# Data listing start
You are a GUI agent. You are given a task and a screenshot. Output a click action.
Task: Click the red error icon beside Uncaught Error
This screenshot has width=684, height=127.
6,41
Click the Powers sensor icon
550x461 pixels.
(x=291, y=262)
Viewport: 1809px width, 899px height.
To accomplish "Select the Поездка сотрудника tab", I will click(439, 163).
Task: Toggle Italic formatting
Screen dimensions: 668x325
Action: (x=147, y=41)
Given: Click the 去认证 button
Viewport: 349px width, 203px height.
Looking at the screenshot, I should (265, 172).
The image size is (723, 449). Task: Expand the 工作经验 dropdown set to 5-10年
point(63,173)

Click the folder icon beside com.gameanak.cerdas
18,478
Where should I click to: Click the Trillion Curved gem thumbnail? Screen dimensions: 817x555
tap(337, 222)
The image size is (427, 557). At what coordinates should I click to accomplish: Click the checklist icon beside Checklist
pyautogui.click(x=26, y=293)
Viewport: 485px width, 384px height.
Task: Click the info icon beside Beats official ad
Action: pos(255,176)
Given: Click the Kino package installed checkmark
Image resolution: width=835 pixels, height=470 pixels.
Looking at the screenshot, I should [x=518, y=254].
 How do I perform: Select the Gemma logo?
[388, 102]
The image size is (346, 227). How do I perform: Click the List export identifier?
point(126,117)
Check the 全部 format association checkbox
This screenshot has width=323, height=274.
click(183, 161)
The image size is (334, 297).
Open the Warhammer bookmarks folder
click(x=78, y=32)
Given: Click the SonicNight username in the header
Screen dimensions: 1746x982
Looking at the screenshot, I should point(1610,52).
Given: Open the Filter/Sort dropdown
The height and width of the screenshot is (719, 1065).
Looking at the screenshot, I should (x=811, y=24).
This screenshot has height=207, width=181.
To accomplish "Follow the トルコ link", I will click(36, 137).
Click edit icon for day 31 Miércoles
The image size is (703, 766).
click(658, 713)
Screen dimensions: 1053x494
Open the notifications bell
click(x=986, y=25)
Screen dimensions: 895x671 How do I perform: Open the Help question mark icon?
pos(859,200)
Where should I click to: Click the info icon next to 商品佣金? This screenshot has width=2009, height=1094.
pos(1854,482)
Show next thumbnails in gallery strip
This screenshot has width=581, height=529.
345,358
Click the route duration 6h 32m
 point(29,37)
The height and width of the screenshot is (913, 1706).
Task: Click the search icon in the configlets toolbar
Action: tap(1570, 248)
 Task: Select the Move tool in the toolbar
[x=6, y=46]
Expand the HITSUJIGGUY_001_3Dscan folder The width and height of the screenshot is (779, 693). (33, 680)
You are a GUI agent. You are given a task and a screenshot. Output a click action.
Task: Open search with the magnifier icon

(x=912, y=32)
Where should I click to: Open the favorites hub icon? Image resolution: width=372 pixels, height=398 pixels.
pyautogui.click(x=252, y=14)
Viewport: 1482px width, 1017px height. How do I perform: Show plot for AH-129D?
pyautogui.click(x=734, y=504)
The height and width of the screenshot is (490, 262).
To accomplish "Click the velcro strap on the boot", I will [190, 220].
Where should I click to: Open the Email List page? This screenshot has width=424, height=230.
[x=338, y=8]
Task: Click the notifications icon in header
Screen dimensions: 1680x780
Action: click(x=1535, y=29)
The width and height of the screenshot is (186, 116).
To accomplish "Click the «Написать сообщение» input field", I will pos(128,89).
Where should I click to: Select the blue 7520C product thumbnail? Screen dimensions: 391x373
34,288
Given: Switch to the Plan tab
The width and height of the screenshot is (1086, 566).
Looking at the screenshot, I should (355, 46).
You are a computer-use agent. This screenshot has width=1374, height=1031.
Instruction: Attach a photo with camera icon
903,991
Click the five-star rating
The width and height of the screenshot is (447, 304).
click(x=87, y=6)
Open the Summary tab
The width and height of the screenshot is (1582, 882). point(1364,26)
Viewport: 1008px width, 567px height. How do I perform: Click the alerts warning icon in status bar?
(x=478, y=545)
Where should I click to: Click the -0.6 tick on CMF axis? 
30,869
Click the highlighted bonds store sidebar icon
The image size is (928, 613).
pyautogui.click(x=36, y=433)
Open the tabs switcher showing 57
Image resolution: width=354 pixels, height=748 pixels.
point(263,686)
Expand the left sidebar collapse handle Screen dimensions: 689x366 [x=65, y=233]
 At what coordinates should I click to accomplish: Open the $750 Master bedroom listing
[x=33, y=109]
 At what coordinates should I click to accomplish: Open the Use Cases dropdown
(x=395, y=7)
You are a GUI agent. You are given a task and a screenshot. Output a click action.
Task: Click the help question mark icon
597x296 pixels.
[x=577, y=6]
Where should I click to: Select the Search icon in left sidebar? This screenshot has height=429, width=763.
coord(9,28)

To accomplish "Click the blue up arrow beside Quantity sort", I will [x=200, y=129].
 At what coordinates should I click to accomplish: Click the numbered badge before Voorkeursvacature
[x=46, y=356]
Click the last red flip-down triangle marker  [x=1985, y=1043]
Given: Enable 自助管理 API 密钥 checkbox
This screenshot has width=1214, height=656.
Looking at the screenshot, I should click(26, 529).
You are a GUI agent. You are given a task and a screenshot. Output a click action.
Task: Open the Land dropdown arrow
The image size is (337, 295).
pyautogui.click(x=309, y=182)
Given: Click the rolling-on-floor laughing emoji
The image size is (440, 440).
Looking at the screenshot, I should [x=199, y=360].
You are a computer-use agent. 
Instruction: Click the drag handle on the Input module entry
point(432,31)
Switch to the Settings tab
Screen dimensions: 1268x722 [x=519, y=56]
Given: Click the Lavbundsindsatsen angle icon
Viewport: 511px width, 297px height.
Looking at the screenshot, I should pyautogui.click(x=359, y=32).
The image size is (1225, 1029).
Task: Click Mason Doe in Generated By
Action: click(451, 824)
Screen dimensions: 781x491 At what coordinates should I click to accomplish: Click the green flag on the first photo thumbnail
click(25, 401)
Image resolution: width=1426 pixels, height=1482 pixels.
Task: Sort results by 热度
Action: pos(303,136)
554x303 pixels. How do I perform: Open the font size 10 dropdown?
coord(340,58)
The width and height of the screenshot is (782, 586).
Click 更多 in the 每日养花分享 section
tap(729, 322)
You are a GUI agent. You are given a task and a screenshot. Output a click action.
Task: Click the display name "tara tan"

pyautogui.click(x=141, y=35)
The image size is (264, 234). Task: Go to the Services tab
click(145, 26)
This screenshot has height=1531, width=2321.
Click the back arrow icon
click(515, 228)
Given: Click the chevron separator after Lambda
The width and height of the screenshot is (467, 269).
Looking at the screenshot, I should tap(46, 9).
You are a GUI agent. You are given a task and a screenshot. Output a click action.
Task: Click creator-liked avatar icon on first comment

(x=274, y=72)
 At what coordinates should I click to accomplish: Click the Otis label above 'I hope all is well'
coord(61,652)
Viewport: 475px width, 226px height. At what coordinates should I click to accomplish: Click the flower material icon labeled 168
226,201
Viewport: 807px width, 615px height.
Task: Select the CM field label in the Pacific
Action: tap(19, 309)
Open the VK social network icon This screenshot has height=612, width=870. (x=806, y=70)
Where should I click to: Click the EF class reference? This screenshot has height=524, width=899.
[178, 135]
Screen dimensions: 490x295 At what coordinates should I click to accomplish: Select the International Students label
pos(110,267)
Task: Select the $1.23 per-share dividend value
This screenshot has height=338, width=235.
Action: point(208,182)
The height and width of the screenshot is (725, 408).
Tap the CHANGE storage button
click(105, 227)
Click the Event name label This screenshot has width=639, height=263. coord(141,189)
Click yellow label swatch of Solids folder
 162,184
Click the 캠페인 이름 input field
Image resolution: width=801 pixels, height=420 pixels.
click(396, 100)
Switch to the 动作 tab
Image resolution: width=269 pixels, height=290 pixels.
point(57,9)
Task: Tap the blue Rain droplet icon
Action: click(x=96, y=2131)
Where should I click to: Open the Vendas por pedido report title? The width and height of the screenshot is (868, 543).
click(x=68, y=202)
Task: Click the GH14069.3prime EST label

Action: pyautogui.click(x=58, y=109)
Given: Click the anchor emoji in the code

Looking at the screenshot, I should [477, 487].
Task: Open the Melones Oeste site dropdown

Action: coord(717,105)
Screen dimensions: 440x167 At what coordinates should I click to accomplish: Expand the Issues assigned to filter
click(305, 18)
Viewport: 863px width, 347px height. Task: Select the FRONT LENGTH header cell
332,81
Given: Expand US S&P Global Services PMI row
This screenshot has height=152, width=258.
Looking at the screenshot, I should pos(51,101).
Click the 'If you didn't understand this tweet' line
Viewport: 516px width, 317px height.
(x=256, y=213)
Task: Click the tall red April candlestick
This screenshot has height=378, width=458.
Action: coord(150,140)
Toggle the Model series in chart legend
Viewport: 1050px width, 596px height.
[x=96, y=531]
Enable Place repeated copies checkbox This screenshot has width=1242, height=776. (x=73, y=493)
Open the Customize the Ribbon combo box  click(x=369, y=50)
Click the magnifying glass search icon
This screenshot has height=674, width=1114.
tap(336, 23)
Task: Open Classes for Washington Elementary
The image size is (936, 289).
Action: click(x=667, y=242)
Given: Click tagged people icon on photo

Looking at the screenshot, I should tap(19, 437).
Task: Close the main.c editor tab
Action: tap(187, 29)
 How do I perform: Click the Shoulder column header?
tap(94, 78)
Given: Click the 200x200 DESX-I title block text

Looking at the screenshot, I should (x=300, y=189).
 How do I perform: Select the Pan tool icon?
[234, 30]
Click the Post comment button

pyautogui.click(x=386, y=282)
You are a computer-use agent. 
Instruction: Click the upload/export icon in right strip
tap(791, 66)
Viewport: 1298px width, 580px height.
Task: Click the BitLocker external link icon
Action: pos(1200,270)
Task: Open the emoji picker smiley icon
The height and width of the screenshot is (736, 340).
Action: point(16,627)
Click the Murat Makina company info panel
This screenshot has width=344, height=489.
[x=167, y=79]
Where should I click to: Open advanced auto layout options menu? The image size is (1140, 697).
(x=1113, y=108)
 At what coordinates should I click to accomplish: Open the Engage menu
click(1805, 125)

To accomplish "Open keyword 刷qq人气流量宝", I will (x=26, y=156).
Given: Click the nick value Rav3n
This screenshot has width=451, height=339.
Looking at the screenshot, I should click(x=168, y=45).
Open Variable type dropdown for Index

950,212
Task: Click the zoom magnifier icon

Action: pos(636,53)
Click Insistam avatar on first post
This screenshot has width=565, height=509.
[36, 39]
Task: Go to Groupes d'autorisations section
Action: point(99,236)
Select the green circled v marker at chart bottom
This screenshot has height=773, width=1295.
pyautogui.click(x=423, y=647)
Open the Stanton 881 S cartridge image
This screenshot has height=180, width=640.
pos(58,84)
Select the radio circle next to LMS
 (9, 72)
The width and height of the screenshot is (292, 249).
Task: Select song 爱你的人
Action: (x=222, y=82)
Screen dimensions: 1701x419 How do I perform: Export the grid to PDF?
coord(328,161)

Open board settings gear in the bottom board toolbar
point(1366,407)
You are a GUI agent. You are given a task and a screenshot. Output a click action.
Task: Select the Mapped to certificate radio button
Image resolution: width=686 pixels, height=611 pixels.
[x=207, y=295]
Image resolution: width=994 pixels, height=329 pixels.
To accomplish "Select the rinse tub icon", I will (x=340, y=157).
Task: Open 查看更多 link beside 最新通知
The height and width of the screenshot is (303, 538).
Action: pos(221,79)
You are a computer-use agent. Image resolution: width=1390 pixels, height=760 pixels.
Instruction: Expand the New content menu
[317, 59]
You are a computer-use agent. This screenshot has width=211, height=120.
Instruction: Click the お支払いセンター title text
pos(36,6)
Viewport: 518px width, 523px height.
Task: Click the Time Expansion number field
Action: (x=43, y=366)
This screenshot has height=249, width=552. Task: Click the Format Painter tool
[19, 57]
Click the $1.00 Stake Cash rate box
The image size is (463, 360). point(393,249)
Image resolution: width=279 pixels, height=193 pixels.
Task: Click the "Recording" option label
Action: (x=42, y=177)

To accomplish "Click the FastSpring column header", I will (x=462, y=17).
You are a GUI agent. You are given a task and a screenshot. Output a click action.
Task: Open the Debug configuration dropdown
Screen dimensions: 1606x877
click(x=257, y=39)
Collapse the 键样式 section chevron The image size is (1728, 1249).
# Data listing end
Instructions to follow — Transcribe the lines from the line containing "has width=1374, height=1031." through the line containing "(x=478, y=545)", inclusive, reproducing them without any changes.

Output below —
You are a computer-use agent. This screenshot has width=1374, height=1031.
Instruction: Attach a photo with camera icon
903,991
Click the five-star rating
The width and height of the screenshot is (447, 304).
click(x=87, y=6)
Open the Summary tab
The width and height of the screenshot is (1582, 882). point(1364,26)
Viewport: 1008px width, 567px height. How do I perform: Click the alerts warning icon in status bar?
(x=478, y=545)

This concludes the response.